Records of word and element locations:
______
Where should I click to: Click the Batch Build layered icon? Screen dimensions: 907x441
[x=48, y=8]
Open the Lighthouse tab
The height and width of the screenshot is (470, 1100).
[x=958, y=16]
______
Turn every line of the records into a Markdown table with the columns No. and Text. Give each non-blank line its own numbered row.

#### [Solution to this task]
| No. | Text |
|---|---|
| 1 | Where should I click to: Click the Batch Build layered icon? Screen dimensions: 907x441 |
| 2 | [x=48, y=8] |
| 3 | Open the Lighthouse tab |
| 4 | The height and width of the screenshot is (470, 1100). |
| 5 | [x=958, y=16] |